_Exercise directions_
Give back, word for word, the lines in the listing below from the one holding "You are a computer-use" down to the one holding "Instruction: Select the", both ends included.

_Given information_
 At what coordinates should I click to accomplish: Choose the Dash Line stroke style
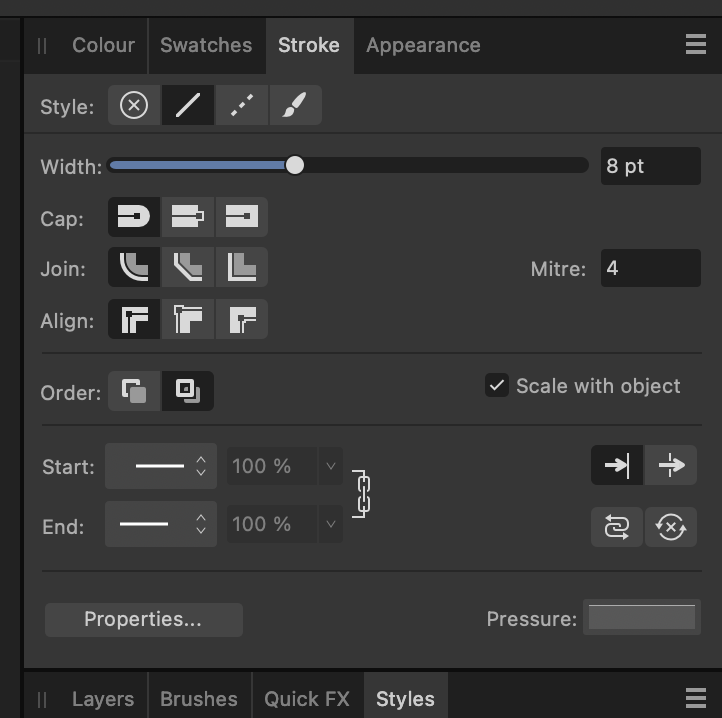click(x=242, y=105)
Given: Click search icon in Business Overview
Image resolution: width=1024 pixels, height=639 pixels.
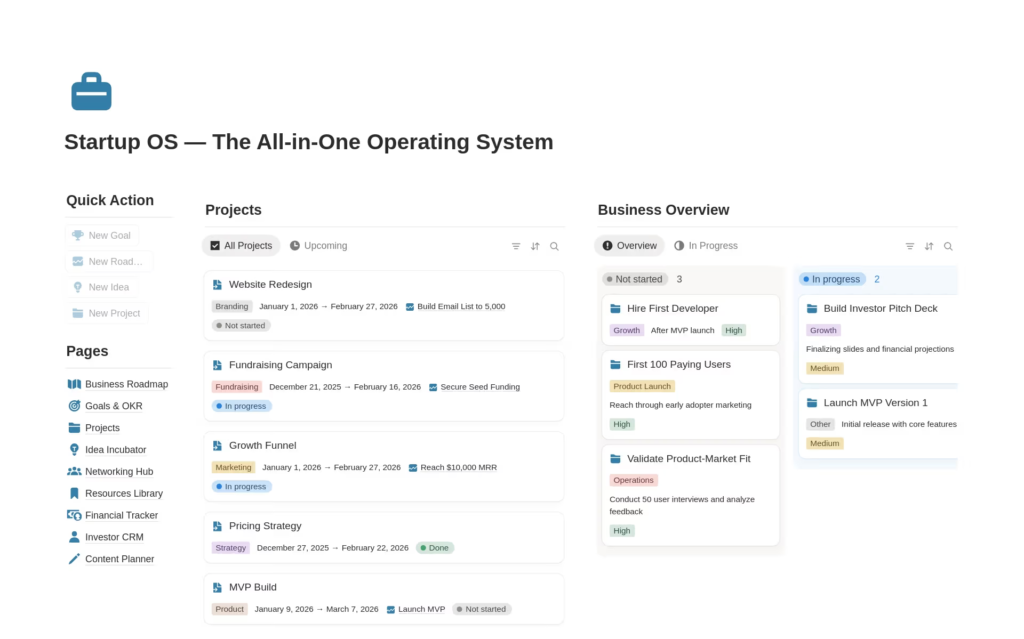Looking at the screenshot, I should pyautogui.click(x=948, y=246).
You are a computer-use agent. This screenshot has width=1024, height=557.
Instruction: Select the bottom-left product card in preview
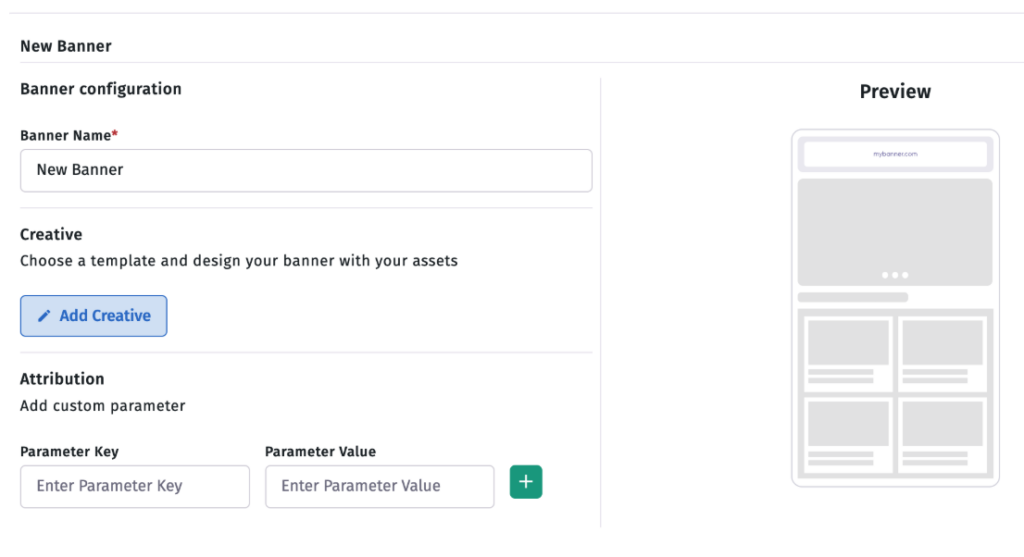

==

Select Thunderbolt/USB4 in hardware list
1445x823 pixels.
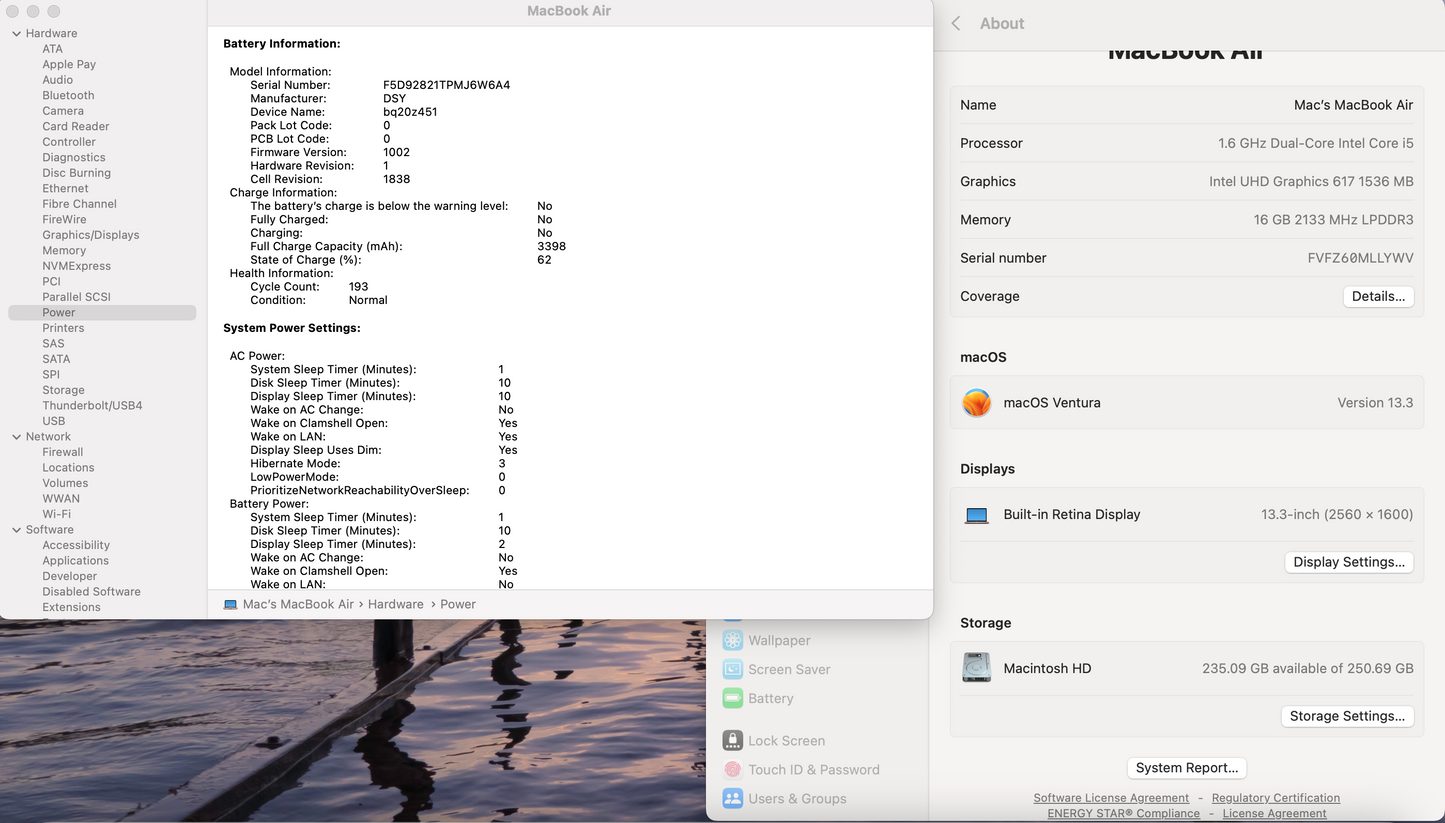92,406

_Response_
You are a computer-use agent. This screenshot has width=1024, height=557.
Instruction: Select the bottom-left product card in preview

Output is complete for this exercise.